On Wednesday, October 30th, Bloomberg reported that despite a significant amount of selling of US Treasury bonds in the past week, traders expect the selling to continue, pushing the 10-year US Treasury yield to reach 4.5% - the highest level since May.
According to media reports, the figure of 4.5% can be inferred from the open interest of options. In recent trading days, the open interest of put options has been increasing, and by the end of November, the exercise price will be around 0.20 percentage points higher than the current level, approximately 4.5%.

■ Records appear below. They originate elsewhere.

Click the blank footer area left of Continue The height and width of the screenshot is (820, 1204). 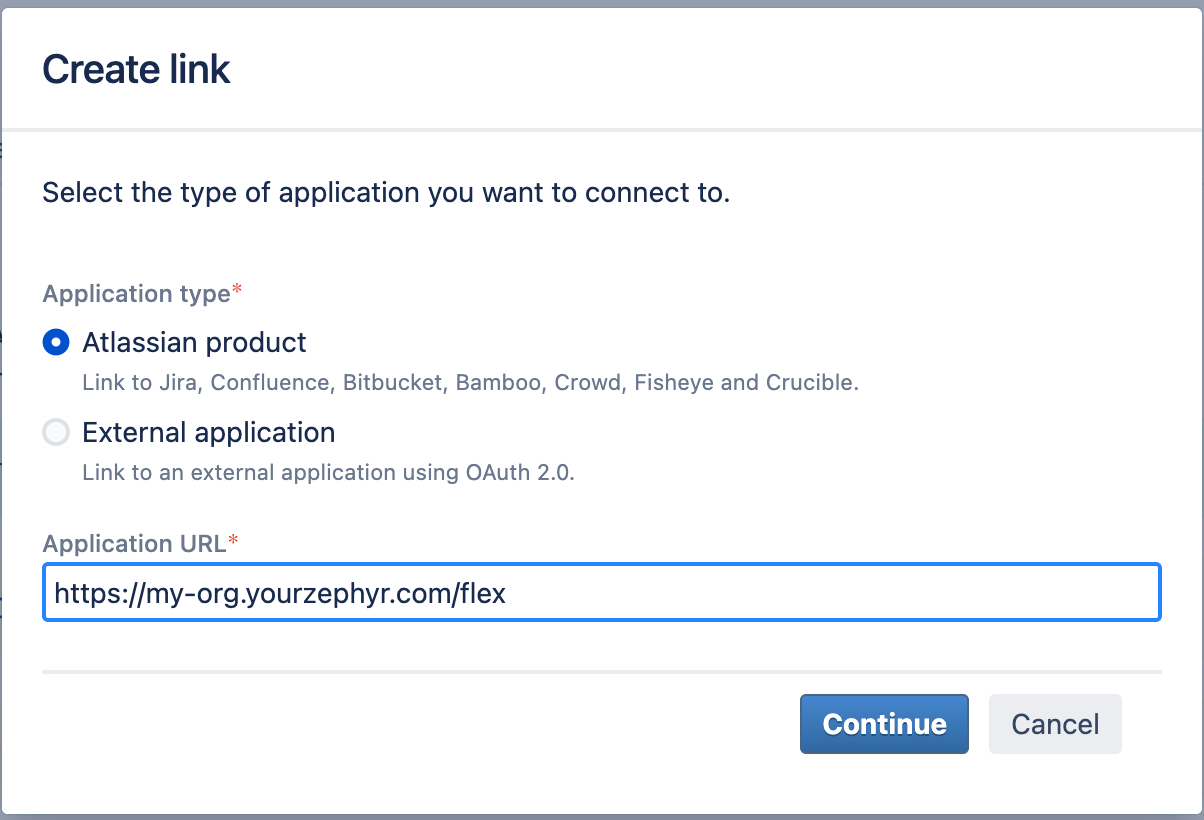400,724
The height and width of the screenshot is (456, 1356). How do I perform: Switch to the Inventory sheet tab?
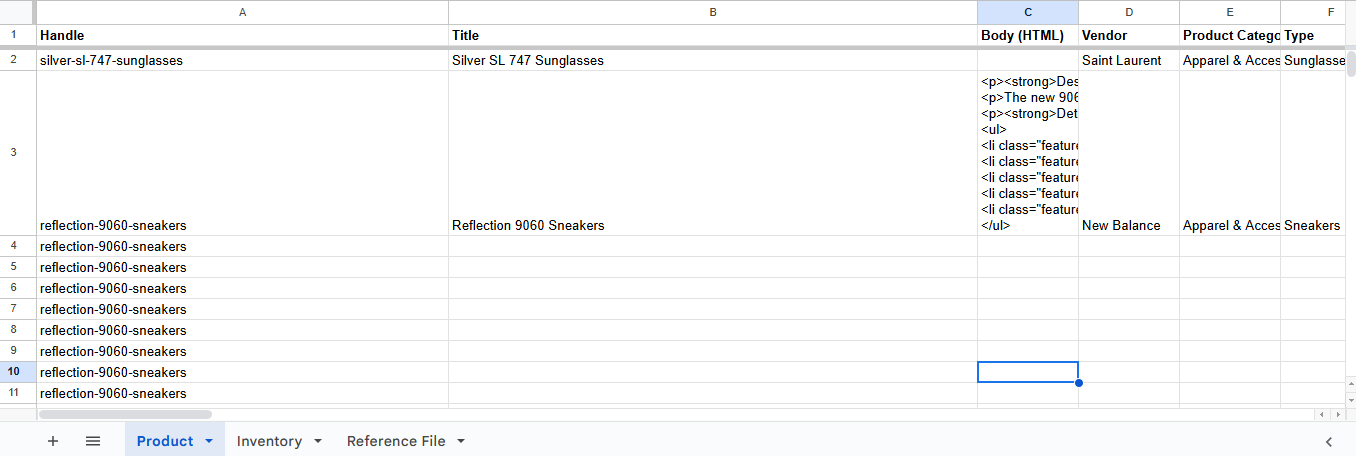[x=268, y=441]
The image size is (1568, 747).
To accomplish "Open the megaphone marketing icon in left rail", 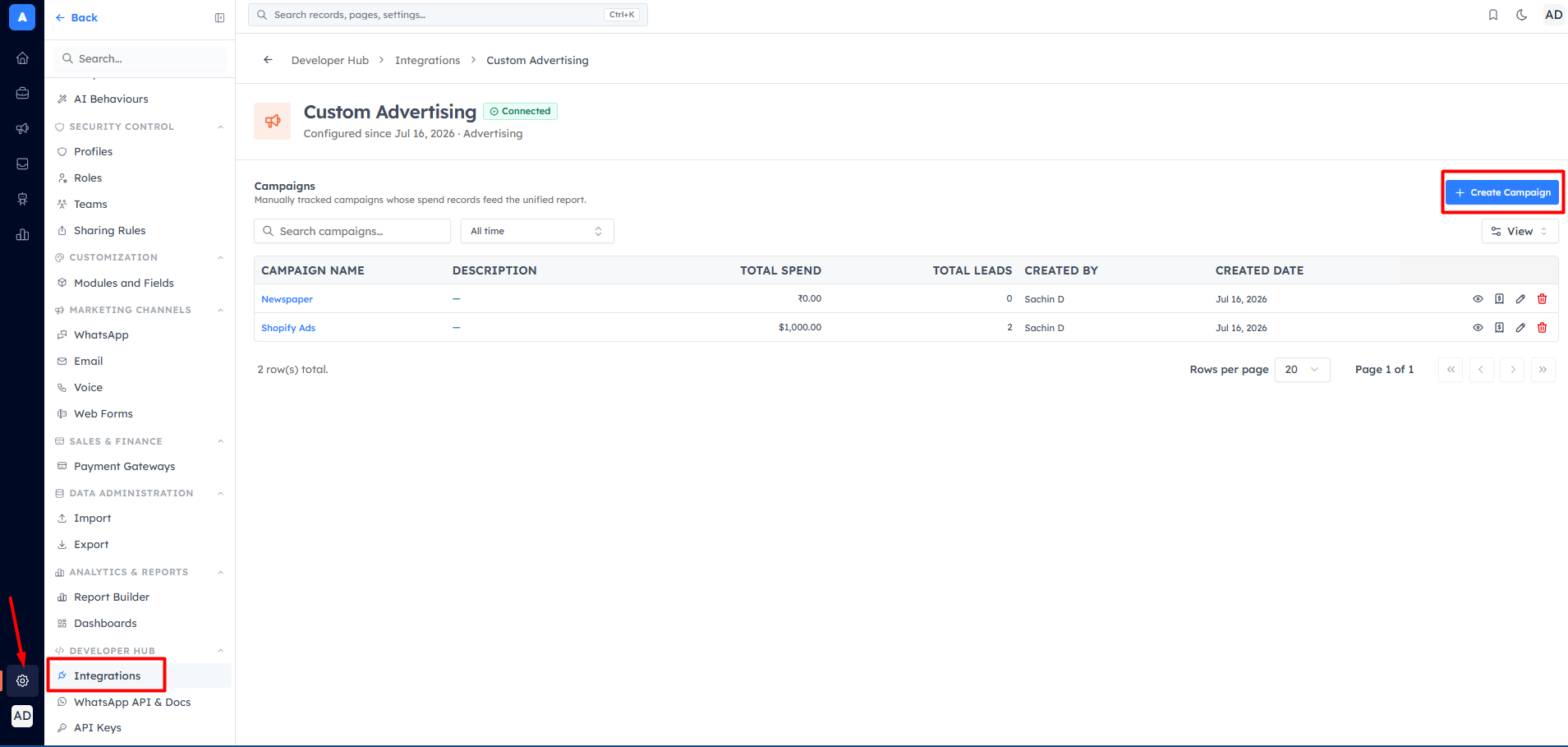I will pyautogui.click(x=22, y=128).
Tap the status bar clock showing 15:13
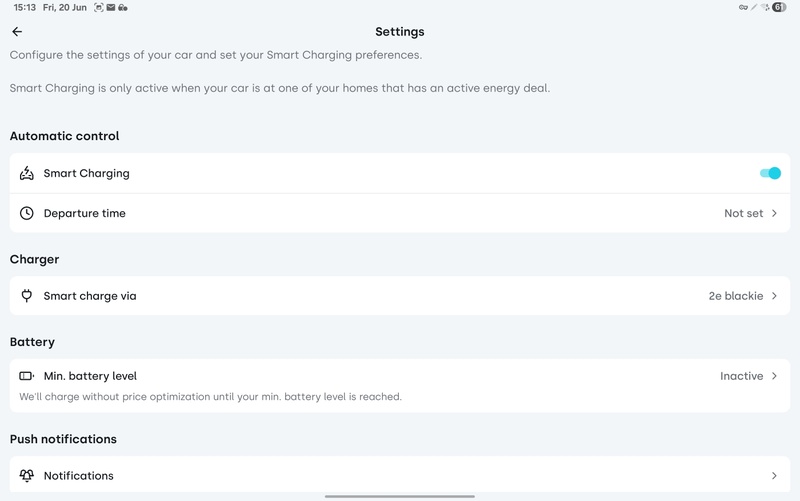This screenshot has width=800, height=501. coord(25,7)
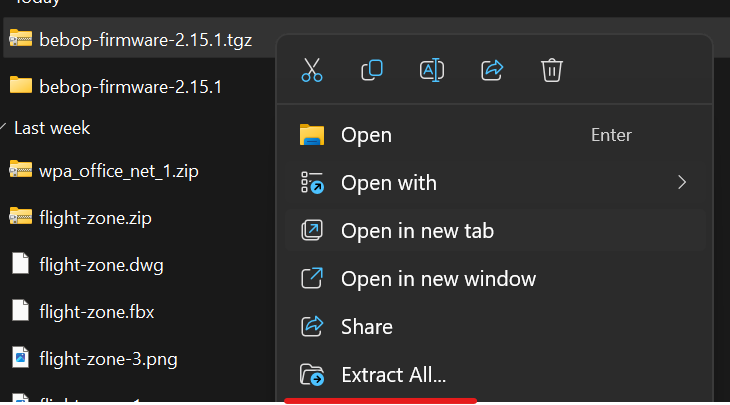
Task: Select the flight-zone.dwg file
Action: [101, 265]
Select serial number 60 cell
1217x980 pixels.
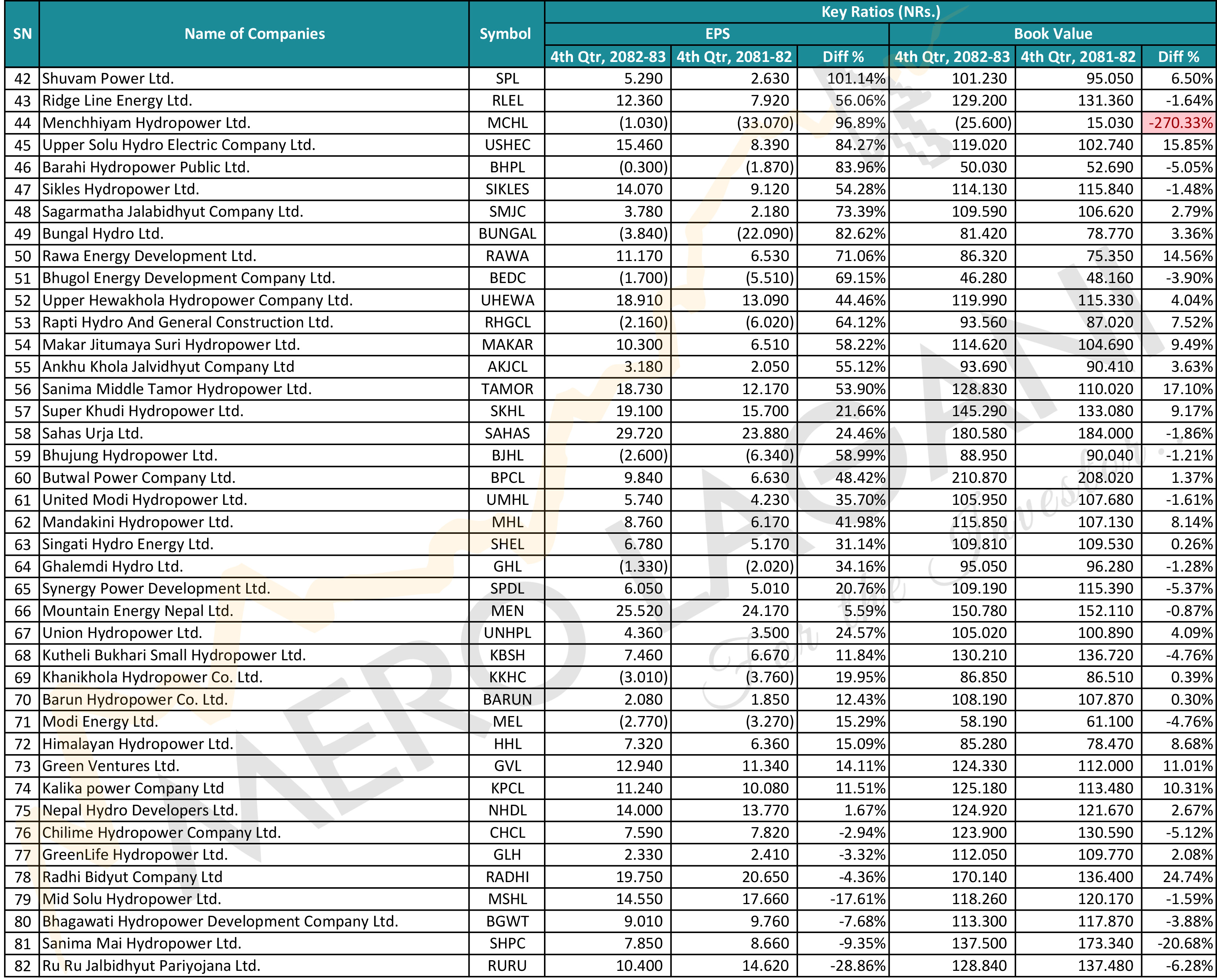pyautogui.click(x=23, y=478)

As the presidential election approaches, the market anticipates that regardless of the election outcome, the US federal government's budget deficit will remain at a high level. This is because the new president will push for fiscal stimulus measures, increase government bond supply, and the cost growth rates of programs such as medical insurance and social security exceed the federal government's income.
If the Republican Party gains control of the White House and both houses of Congress, the budget deficit will expand to its maximum level, as this would restore previous tax cuts and introduce new tax reduction policies. According to analysis, Trump's campaign proposal would expand the deficit by $7.5 trillion over ten years, more than double Harris' plan.
Currently, betting markets indicate an increasing chance of Trump's victory, leading to a rise in long-term government bond yields.
However, deficits are usually not the greatest influencing factor on US Treasury bond yields; bond investors pay more attention to the supply of US Treasury bonds. Gennadiy Goldberg, Head of US Rate Strategy at TD Securities, stated: "Because this is easier to quantify".
Today, the USA Treasury Department will announce the quarterly refinancing notice, disclosing its long-term debt issuance plan. The Wall Street Journal believes that in the short term, there will be no reduction in US bond auctions, as it is almost certain that the US government will maintain record-high debt sales in the next three months.
Some analysts even believe that the USA Treasury Department may suggest further growth in debt next year.
Currently, the USA bonds are mixed, with the yield on the 10-year US bond falling by 3 basis points to 4.246%.
As of the week ending October 28th, JPMorgan's survey of client US bond positions showed that short and long positions decreased by 4 and 2 percentage points respectively, shifting to neutral positions.